Following Moritz, English Professor Robert McGill read his essay, “Night Enough,” which he wrote after leading a workshop in creative writing. Before the reading, McGill told the audience that “leading a workshop always has me thinking very much about creative citizenship.”
In his reading, McGill evoked the feelings of insularity that I think writing often involves. Following the reading, he highlighted the need to find delight in the strangeness of the writings of others. McGill concluded by saying that “even the nocturnal creatures have a better shot at things when there’s someone in their dark corner.”
Next, Coordinator of Creative Expression & Society Program Adam Sol read two poems from his book Broken Dawn Blessings. Sol described his work as “trying to dance a line between what’s public and what’s private, and how those things intersect and don’t always sit so comfortably together.”
One of Sol’s poems, “Manifesto,” was written as a call to revolt for a “next cohort” ushering a “new era of idealism.” Sol delivered his reading with a spirit that mirrored the language of his work. It was rousing — and poignantly brutal. Following the reading, Lubrin encapsulated my response to the reading when she described Sol’s poetry as “searing.”
After Sol’s reading, Professor Sarah Dowling read two excerpts from their work, Entering Sappho. Dowling described the first excerpt, “Clip,” as “short lyric poems that are made of some newspaper clippings.”
Dowling’s verse captivated my attention with ease. Their writing created a scene and destroyed it right after. The repetition in their poem punched me in the gut in a beautiful way. I found the words of Dowling’s last poem, “Entering Sappho,” to evoke emotion especially well: “now our hair is down. / The grass is wet. The grass grows / back. All we have is this thicker becoming, all / we are is this tangled perhaps.”
After Dowling’s reading, Lubrin used the poet’s notion of a “tangled perhaps” to start a discussion of creative citizenship with the event’s authors. The writers emphasized that creative citizenship involves a cultivation of community.
Dowling expanded on the notion of community by noting that writing is worthwhile if “[it is] accountable to some bigger group of people; it needs to be part of a conversation.” Sol added that creative citizenship does not just involve spending time with others, but committing to sharing their stories: “It has to be speaking to people… and in communication with the past and hopefully the future.”

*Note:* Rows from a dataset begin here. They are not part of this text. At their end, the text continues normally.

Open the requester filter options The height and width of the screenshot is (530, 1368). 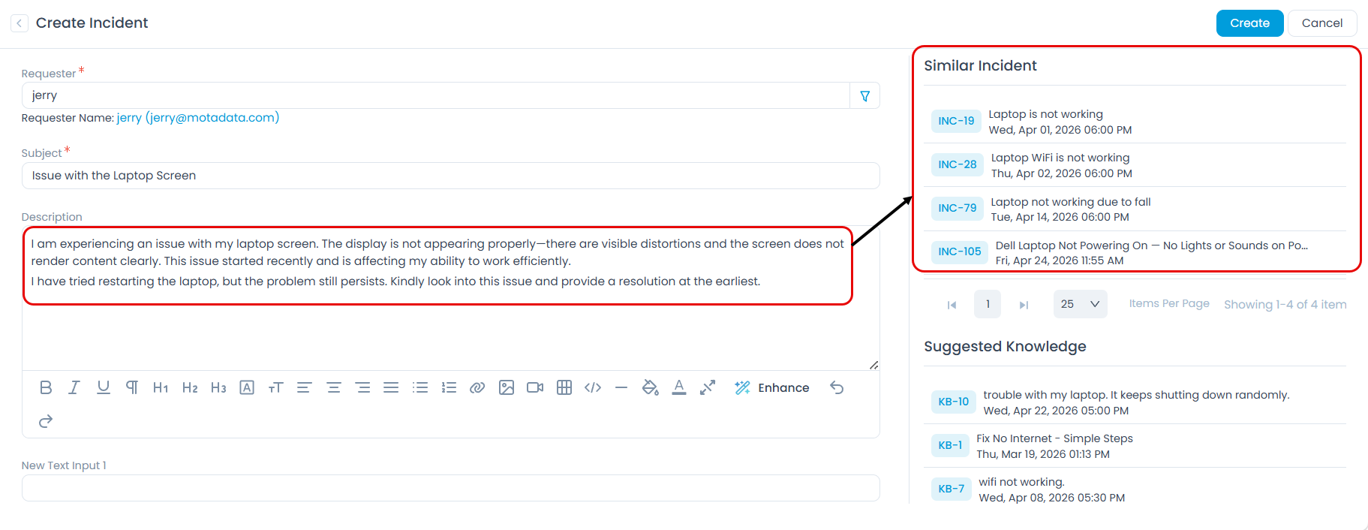865,96
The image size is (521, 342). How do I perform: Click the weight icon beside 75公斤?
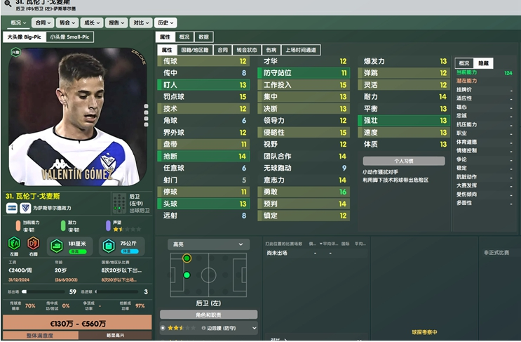tap(108, 246)
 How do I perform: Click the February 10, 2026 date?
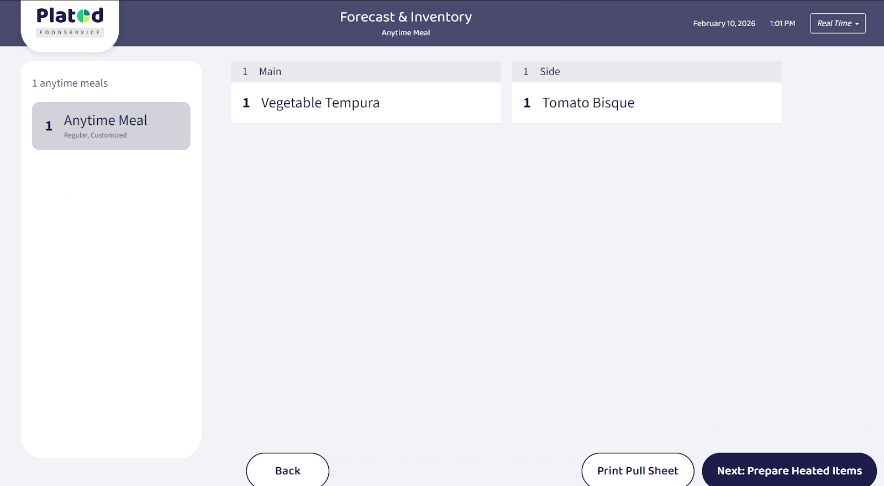click(x=724, y=24)
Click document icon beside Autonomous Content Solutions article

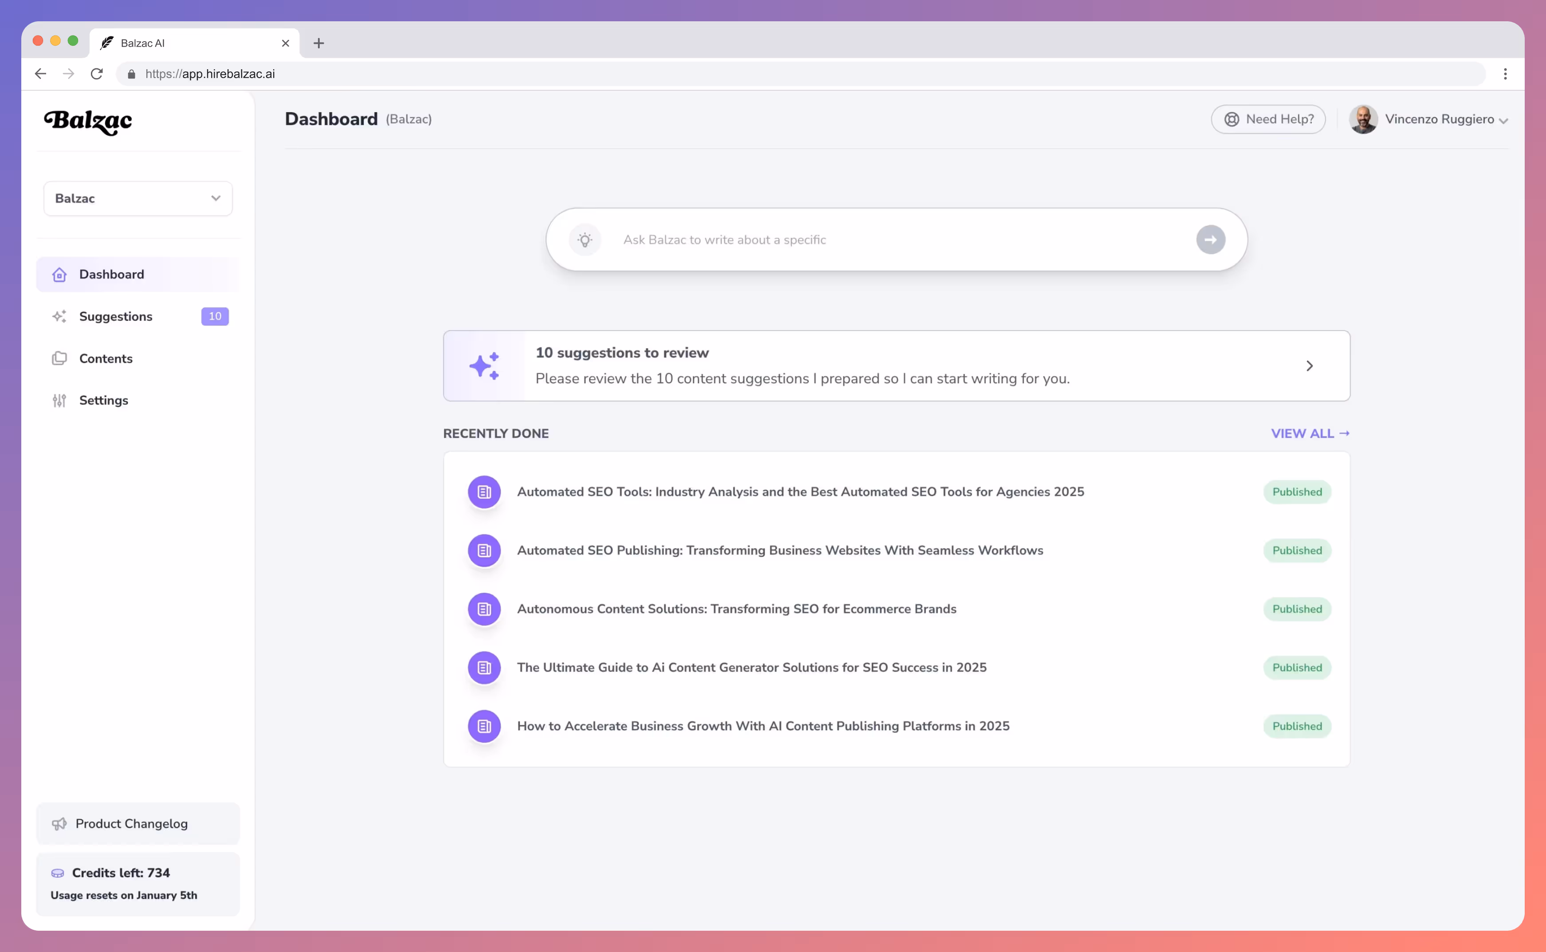coord(484,609)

Another topic that the speakers discussed was encountering poetry without thinking about the way we interpret it. Moritz described poetry as “simple and instinctual.” He elaborated, saying, “Everyone is a poet… poetry is the easiest thing, the most complex kinds of creativity flower out of people.”

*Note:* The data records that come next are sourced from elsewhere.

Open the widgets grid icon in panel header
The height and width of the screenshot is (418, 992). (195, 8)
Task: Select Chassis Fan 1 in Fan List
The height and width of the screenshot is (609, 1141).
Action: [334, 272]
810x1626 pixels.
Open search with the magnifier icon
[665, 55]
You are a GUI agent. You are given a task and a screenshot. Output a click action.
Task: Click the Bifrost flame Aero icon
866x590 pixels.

The guests also considered the role of citizenship amid COVID-19. McGill noted that the pandemic has “shone a light on the precarious relationship to creative engagements that many people have.” He added that literary events must take into account accessibility to be successful.
McGill also praised the online platform of the event, noting that some people who want to attend in-person events “don’t have good health to get out the door… can’t afford the transit to get to the event, [or] can’t hear what’s being said [without live transcriptions].”
To conclude the discussion, Dowling challenged the audience to question their own definitions of citizenship. They explained, “Sometimes we have a particular citizenship that we don’t even want… sometimes we live in a place where we’re not a citizen at all.”
Moving forward, Dowling suggested that we should instead use words such as “belonging” or “witnessing,” noting that these terms are more “inclusive” when describing the acts of reading, listening, and being with each other.